> **ЧТО СДЕЛАТЬ**
1/ Ответьте по тексту страницы на вопросы:
(a) Какую глубину моря определил Петрович?
(b) Что предвещает быстрое падение давления в барометре?
(c) Что зарядило аккумуляторы, когда их энергия была израсходована?
2/ Процитируйте текст страницы от слов «Уже показалась большая» до слов «с берегами Гренландии.».
3/ Продолжите текст страницы о дрейфе с места, на котором он заканчивается.

Кренкель жалуется на боль в боку. Очевидно, он простудился. Дали ему две таблетки аспирина, закутали с головой. Угостили чаем с земляничным вареньем.
Перед вечером Кренкель проснулся. Я подал ему горячего супа. Эрнст съел его, не вылезая из спального мешка: сегодня он у нас на положении больного.
Уже показалась большая заря — тонкая полоса на горизонте. В конце января, очевидно, можно будет читать книгу при ярком зареве, но солнце взойдет позже.
Наблюдали очень красивое северное сияние.
Мы записываем в журнал станции все, что замечаем вокруг себя: ни одно явление природы, ни один факт не упускается нами.
Продолжают поступать поздравительные радиограммы, в которых люди самых разнообразных профессий — знакомые и незнакомые — желают нам в новом году успехов, здоровья, счастья…
Женя проверил хронометр и приступил к серии гравитационных наблюдений.
Петрович всю ночь проработал на лебедке, наблюдая скорость течения на разных глубинах. Он определил глубину моря: двести тридцать метров. Мы все еще находимся по соседству с берегами Гренландии.
Давление в барометре быстро падает: снова будет пурга.
Чтобы не остаться без керосина, я отправился на базу и привез оттуда бидоны с горючим. Готовимся во всеоружии встретить пургу.
Петр Петрович после трехчасового отсутствия вернулся в палатку и сказал:
— Гидрологическая станция взята!
Мы удивились этому, так как обычно гидрологические наблюдения занимали у Петровича от полутора до двух суток.
Однако теперь дело пойдет немного быстрее, потому что и морские глубины стали меньше, и все мы уже привыкли к гидрологическим работам.
Кренкель все еще жалуется на боль в боку, и Петрович продолжает его лечить.
Как всегда, после окончания станции Ширшов хотел выйти из палатки и выстрелить из винтовки.
Он зарядил ее, но у него заел замок. Это послужило нам поводом к тому, чтобы просмотреть и прочистить все оружие: в тех широтах, где теперь проходит дрейф, нас часто могут навещать нежданные посетители — белые медведи.
Мы истратили всю энергию аккумуляторов на передачу поздравительных телеграмм: неудобно оставлять людей без ответа. А электроэнергии у нас становится все меньше и меньше. Нынче выручил ветер: ветряк начал действовать и зарядил аккумуляторы. Все же пришлось установить очередь для ответа на радиограммы.
Как только Эрнст связался с островом Рудольфа для передачи очередной метеорологической сводки, оттуда снова начали сыпаться поздравительные радиограммы.
Я накормил Веселого, дав ему усиленную порцию, потому что на дворе холодно, а пища, как известно, согревает…
Петр Петрович ночью порезал себе стеклом палец. Теперь оп также на правах Вольного, хотя и сам врач. Чтобы не скучал, я сыграл с ним партию в шахматы; Петрович выиграл.

> **ИСХОДНЫЕ ДАННЫЕ**

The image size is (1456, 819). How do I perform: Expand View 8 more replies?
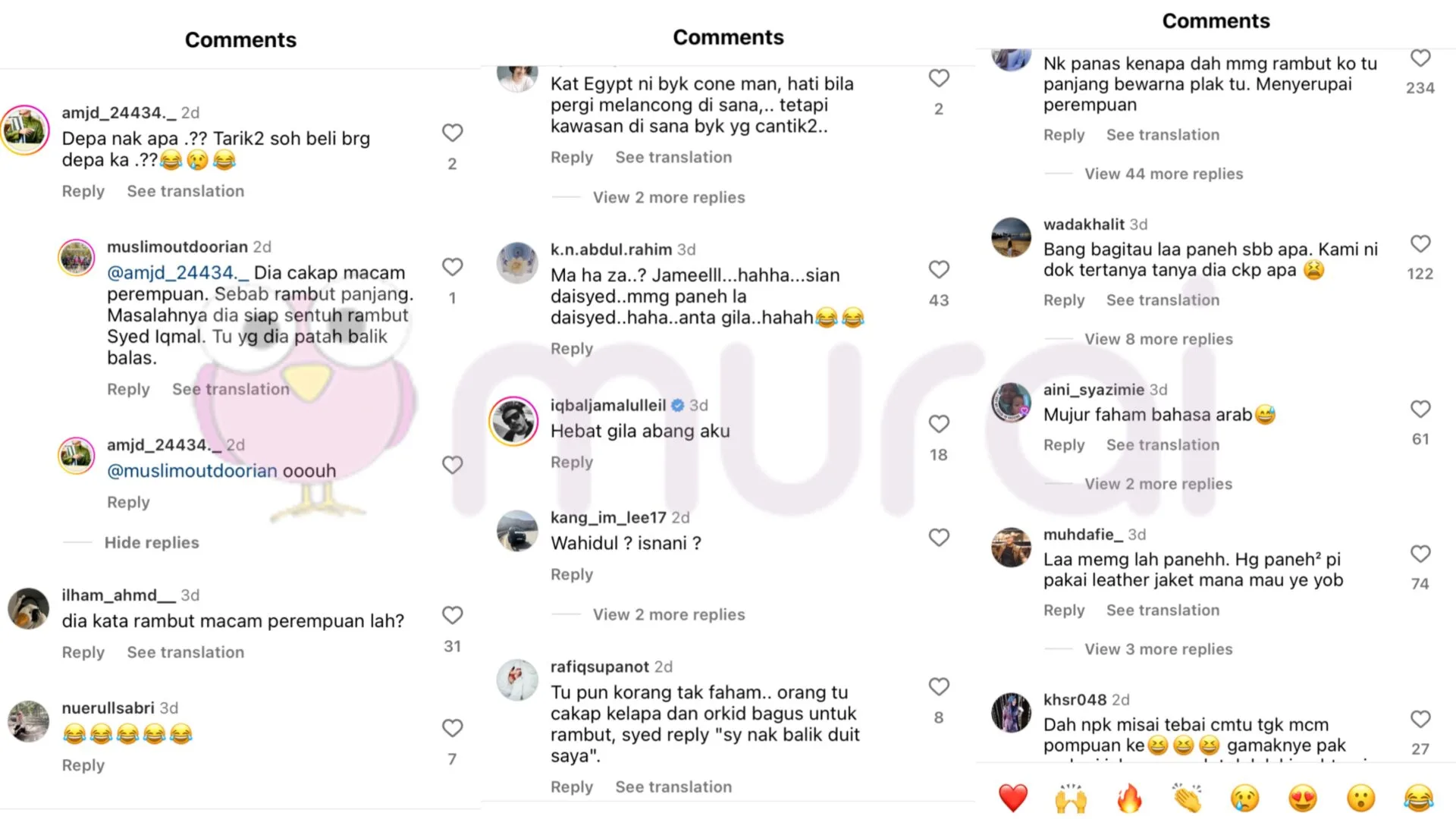[1158, 339]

> **ОТВЕТЫ К ЗАДАНИЯМ**
1/
(a) Двести тридцать метров.
(b) Снова будет пурга.
(c) Ветряк, который начал действовать благодаря ветру.

2/
Уже показалась большая заря — тонкая полоса на горизонте. В конце января, очевидно, можно будет читать книгу при ярком зареве, но солнце взойдет позже.
Наблюдали очень красивое северное сияние.
Мы записываем в журнал станции все, что замечаем вокруг себя: ни одно явление природы, ни один факт не упускается нами.
Продолжают поступать поздравительные радиограммы, в которых люди самых разнообразных профессий — знакомые и незнакомые — желают нам в новом году успехов, здоровья, счастья…
Женя проверил хронометр и приступил к серии гравитационных наблюдений.
Петрович всю ночь проработал на лебедке, наблюдая скорость течения на разных глубинах. Он определил глубину моря: двести тридцать метров. Мы все еще находимся по соседству с берегами Гренландии.

3/
На горизонте растет светлое зарево, и с каждым днем в лагерь все больше пробивается солнечное освещение. Это наполняет наши сердца радостью. Трудно даже передать, как приятно людям, живущим в полярную ночь на льдине, появление солнца. Нам всем надоел свет керосиновых ламп или, вернее, копоть фонарей «летучая мышь».
Женя сделал астрономическое определение. Нас несет очень быстро: за тридцать шесть часов льдина прошла двенадцать миль. За весь декабрь мы прошли сто девяносто пять миль.
Петрович говорит:
— Скоро дрейф еще ускорится.
Ширшов проверял свои записи, а я читал «Мать» Горького.
Ночь прошла в шумах и свисте ветра. Непрерывно метет пурга. Ветряк даже перестал работать — так сильны порывы ветра. Опять заносит вход в палатку.
Вокруг нас и так темно, а во время пурги вообще ничего не видно; ходить можно, только цепляясь за веревку либо взявшись за руки вдвоем или втроем. В одиночку во время пурги мы не ходим.
Петрович прогревал свою лабораторию для титрования.
Я охрип и решил не выходить на улицу, но спустя полчаса увидел, что снежные сугробы уже на уровне крыши. Пришлось вылезти с лопатой и очищать вход. Хорошо, что у нас есть малицы: они выручают во время мороза и пурги.
Петя приостановил работу в лаборатории. Мы собрались обедать. Признаться, очень уже надоели порошки и концентраты! Кренкель говорит, что он с удовольствием съел бы сейчас десяток булок с чайной колбасой… Однажды ночью он доверительно сказал мне:
— Когда вернусь в Москву, то буду постоянно носить в кармане булку с колбасой…
Пока ребята отдыхали, я делал новый амортизатор к дверям палатки, так как старый уже не действует.